III.      APPLICATION OF THE FACTS TO THE PRESENT CASE

[28]         I must take into account that some of the Respondents have occupied the premises for significant periods of time, going back as far as 2006 (i.e. 13 years). This lengthy occupation must be weighed against the other factors.

[29]         As against this, I must take into account the fact that the Applicant is a private commercial enterprise with no obligation to provide alternative housing for the Respondents. In this context, the Respondents received notice that the occupation was to come to an end nearly four years ago. They have accordingly had four years to find alternative accommodation.
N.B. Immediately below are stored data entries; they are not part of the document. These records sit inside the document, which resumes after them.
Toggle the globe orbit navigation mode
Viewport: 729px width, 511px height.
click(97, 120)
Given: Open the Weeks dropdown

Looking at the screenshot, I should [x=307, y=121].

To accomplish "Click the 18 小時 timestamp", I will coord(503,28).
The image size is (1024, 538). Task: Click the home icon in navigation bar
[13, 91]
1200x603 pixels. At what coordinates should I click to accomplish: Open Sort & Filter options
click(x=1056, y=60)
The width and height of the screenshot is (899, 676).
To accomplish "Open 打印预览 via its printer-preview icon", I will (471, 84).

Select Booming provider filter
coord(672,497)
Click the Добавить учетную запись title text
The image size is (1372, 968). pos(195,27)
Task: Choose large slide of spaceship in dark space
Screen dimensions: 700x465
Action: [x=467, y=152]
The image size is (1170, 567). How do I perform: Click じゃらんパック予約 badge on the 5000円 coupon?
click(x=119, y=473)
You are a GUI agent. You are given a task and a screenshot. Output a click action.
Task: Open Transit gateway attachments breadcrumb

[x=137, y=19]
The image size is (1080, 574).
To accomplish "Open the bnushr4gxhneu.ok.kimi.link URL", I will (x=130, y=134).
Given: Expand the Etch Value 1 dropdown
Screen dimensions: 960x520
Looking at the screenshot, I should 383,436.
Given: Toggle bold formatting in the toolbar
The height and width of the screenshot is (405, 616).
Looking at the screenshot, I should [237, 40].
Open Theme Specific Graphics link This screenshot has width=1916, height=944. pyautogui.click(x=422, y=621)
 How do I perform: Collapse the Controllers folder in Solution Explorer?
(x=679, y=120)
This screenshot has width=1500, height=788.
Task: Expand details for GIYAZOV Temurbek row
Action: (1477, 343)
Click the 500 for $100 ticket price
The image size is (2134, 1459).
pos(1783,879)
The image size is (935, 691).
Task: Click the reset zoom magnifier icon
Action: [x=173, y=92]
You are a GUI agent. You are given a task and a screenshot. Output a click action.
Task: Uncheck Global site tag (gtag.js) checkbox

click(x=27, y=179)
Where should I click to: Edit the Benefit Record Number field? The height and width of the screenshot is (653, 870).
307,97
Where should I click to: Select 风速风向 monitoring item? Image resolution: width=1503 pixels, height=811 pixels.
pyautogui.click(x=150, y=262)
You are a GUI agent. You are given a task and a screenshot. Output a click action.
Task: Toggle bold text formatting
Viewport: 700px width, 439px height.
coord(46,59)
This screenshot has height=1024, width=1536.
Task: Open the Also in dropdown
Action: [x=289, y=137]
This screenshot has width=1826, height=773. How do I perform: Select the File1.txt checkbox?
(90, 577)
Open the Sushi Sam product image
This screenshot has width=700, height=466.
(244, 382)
While I sympathise with the Respondents this is, in my opinion, ample time.

[30]         There are additional factors that would assist the Respondents in finding accommodation. First, they are all employed, earning sufficient salaries to afford the type of accommodation that they are currently occupying.

[31]         Second, all of the Respondents have pension funds against which they can borrow if necessary in order to provide accommodation.[4] With the exception of the Eighth Respondent (who has only R938.27 in his pension fund) all of the other Respondents have pension funds in excess of approximately R50,000. The Third Respondent has a pension fund of R131,109.80.

[32]         Third, the Applicant indicated in its affidavit that it would be willing to provide financial assistance in the form of interest free loans to the Respondents (who are after all the Applicant’s employees) to enable them to vacate the premises. I sought specificity from the Applicant’s counsel on the type of loan that the Applicant was willing to make. There was discussion with the Applicant’s counsel about an interest free loan of R2,000 which would be repayable over a period of 14 months from the various Respondents’ salaries.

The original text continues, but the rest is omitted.